**TASKS**.
A) Using the account of meeting Jeff on the Camino, mark each statement yes or no and quote the words from the account that settle it. (i) Jeff hoped to reach Santiago on Tuesday. (ii) Sandy and the narrator walked their Camino. (iii) Sandy and the narrator will take a bus to Lisbon on Friday.
B) In the account of meeting Jeff on the Camino, what time was set for meeting at the Cathedral?
C) According to the account of meeting Jeff on the Camino, what are all the places Jeff will hike to or head for after leaving on Wednesday?

— Start DOCUMENT SECTION —

Jeff Rock and I had kept in touch. Jeff, who seems to have trouble staying still for long, had taken a side trip on the Camino Espirituel - following the route that legend would have it brought the remains of St. James to this part of the world. His plans, ever changing, made it difficult to know if we'd connect again. The night before I'd received an email from him. He hoped to arrive in Santiago later on Tuesday - did we want to have dinner? After a bit of rearranging, our plans for Tuesday were a Tapas tour of Santiago, we were going to be able to connect. We set a meeting time for 6 pm at the Cathedral with Jeff to let us know if it needed to change - he had a significant distance to hike to make Santiago that evening. As Sandy and I enjoyed a drink at a nearby cafe an email came telling me he was in the city and 6 would work. After returning to the hotel for a bit of rest we made it to the Cathedral and enjoyed the evening celebrating our success at completing our Caminos.
Jeff, always planning, was leaving for another part of the Camino on Wednesday. He'd hike to Finisterre and Muxia before returning to make his way to Madrid this weekend. Sandy and I will bus to Lisbon on Friday after a couple of days recovering, resting and preparing for the trip home. We arranged to meet Wednesday morning to attend the pilgrim's mass at the Cathedral and enjoy one last coffee together before following our separate paths back to Canada.
It's been a special part of this trip travelling the Camino separately and yet together with Jeff. It's made me much more aware of how our individual journeys are so, well, individual. His walking 30-40 kilometers a day - often doing twice the distance of other pilgrims while we cycled. I was skeptical in Lisbon of Jeff's ability to make Santiago without skipping important parts of the route - having cycled from Coimbra to Porto while he took the bus and jumped ahead doing so allowed him to follow paths we may never see - along the Camino Espiritual, for example. By walking and staying in auberge's Jeff encountered and met more pilgrims along the way than Sandy and I. Different experiences, different stories to tell and to share. It's been nice for us to connect again ten years after his ordination and move to Red Deer to serve at Gaetz...good to share memories and make new ones along the way.

— End DOCUMENT SECTION —
— Start AVAILABLE DATA —

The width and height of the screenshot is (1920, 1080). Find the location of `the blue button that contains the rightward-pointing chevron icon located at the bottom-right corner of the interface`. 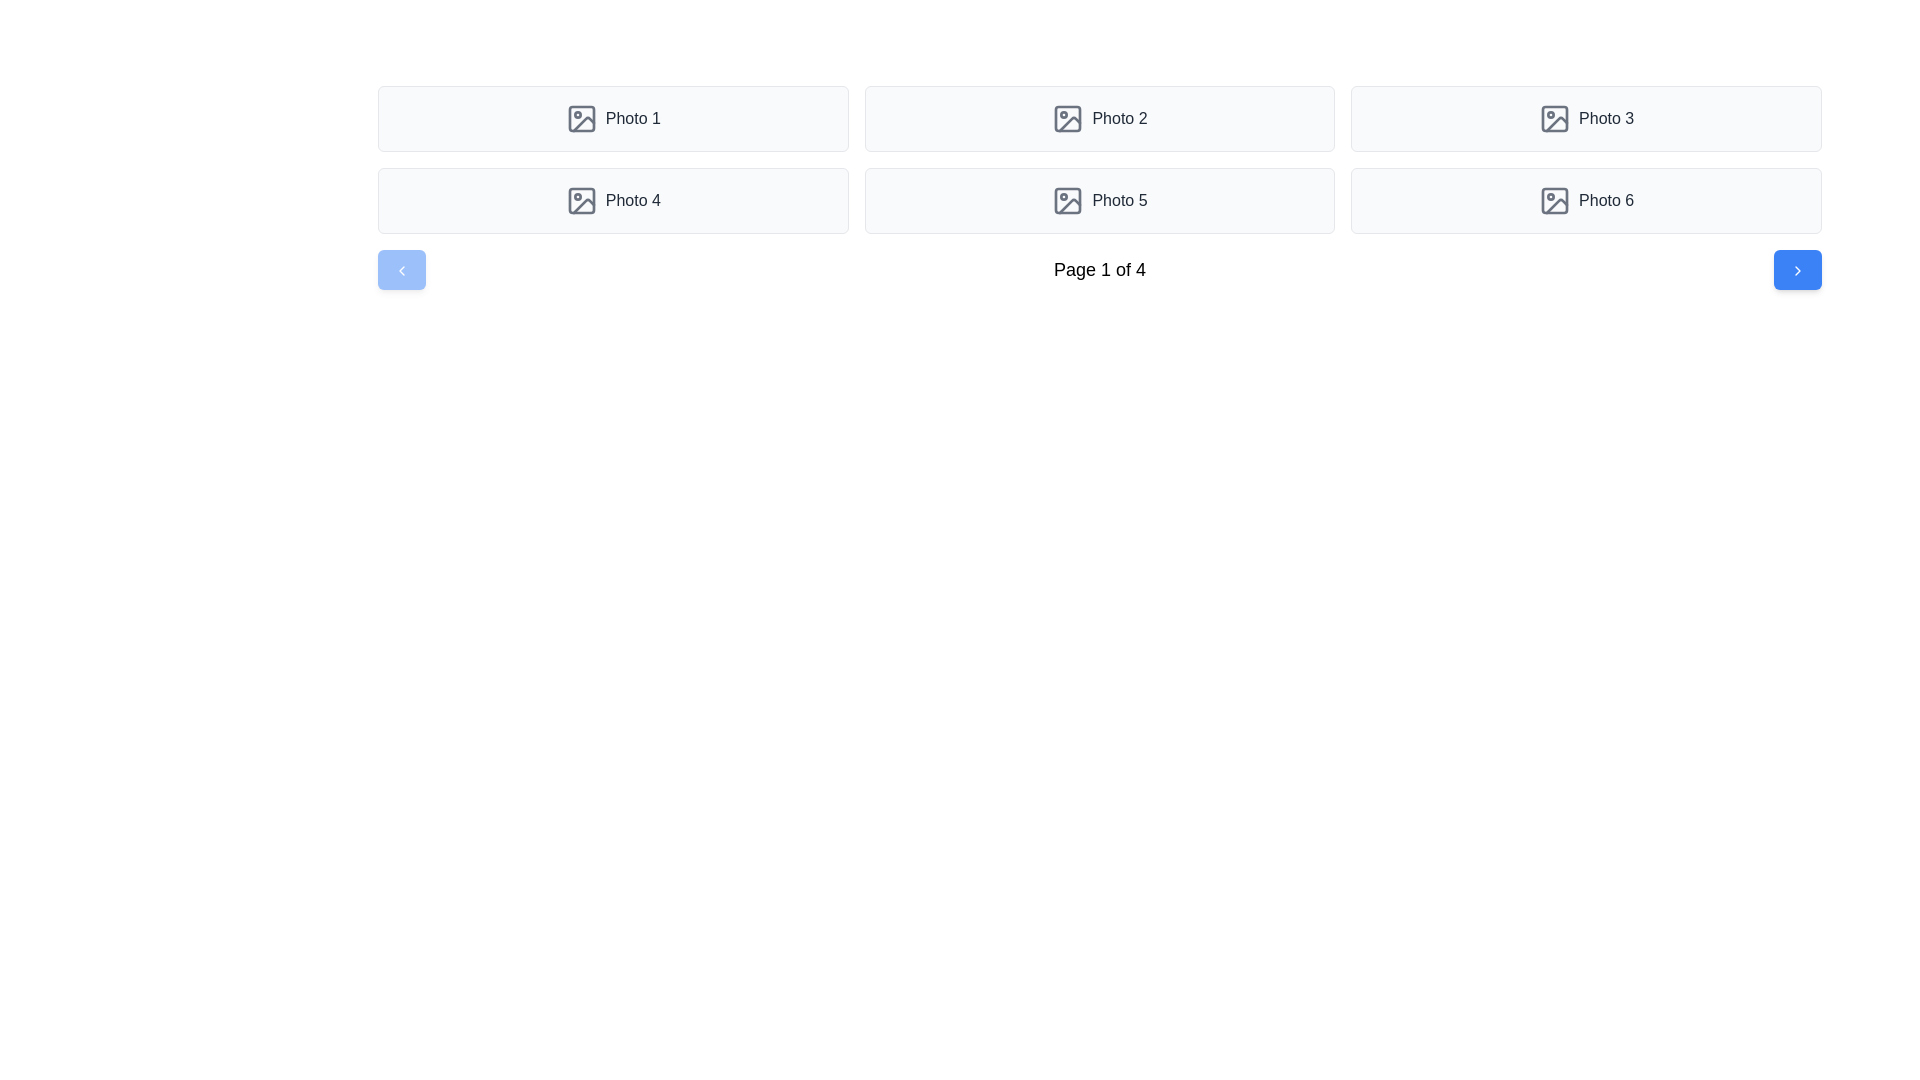

the blue button that contains the rightward-pointing chevron icon located at the bottom-right corner of the interface is located at coordinates (1798, 270).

— End AVAILABLE DATA —

**EXPECTED ANSWERS**.
A)
(i) Yes: "He hoped to arrive in Santiago later on Tuesday"
(ii) No: "His walking 30-40 kilometers a day - often doing twice the distance of other pilgrims while we cycled."
(iii) Yes: "Sandy and I will bus to Lisbon on Friday"

B) 6 pm

C) Finisterre, Muxia, Madrid